Don't include any picture when you restate the data word for word.

***

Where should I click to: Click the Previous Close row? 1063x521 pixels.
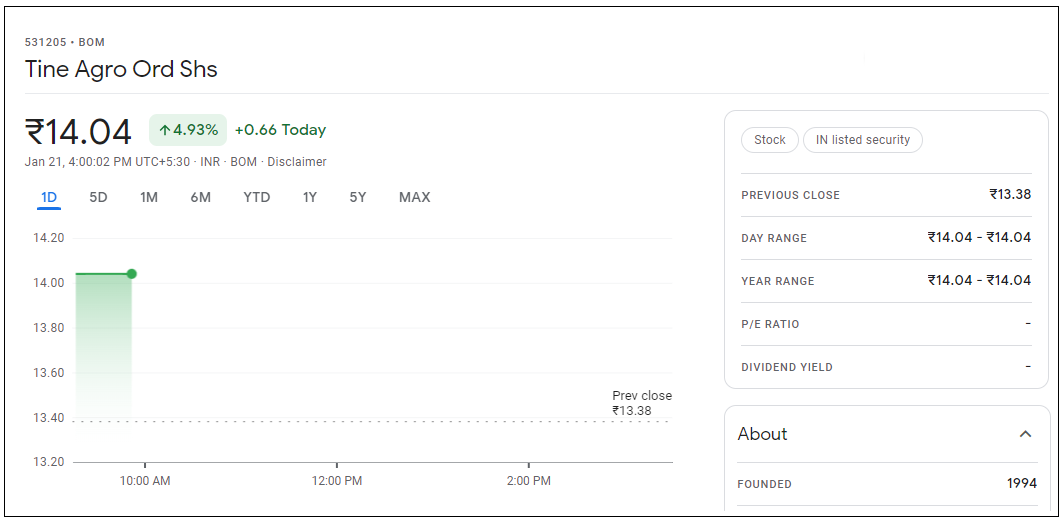pyautogui.click(x=885, y=195)
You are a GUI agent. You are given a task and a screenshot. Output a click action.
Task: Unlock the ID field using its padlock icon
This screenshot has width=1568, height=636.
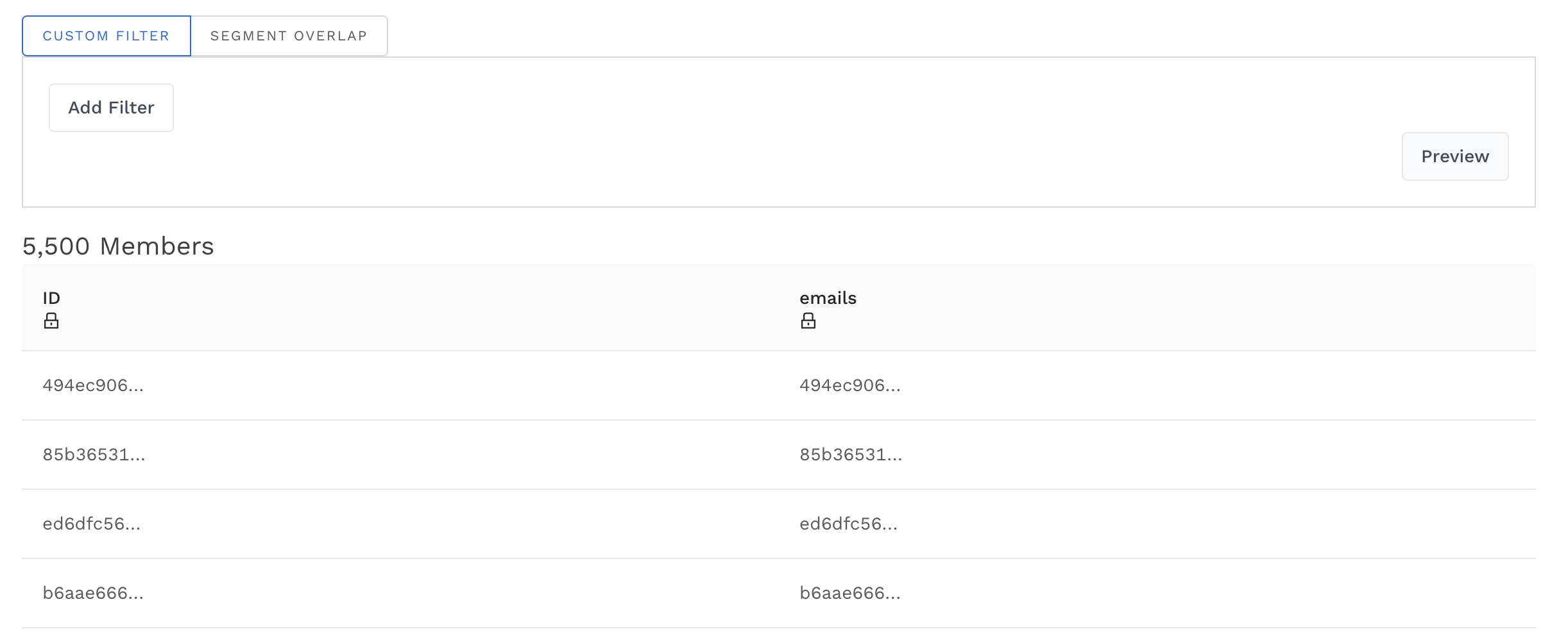[x=51, y=320]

***

• **SOLUTION TO THE EXERCISE**
Where should I click to: Click the Previous Close row? 1063x521 pixels.
pyautogui.click(x=885, y=195)
You are a GUI agent. You are given a task and a screenshot. Output a click action.
Task: Unlock the ID field using its padlock icon
This screenshot has width=1568, height=636.
[x=51, y=320]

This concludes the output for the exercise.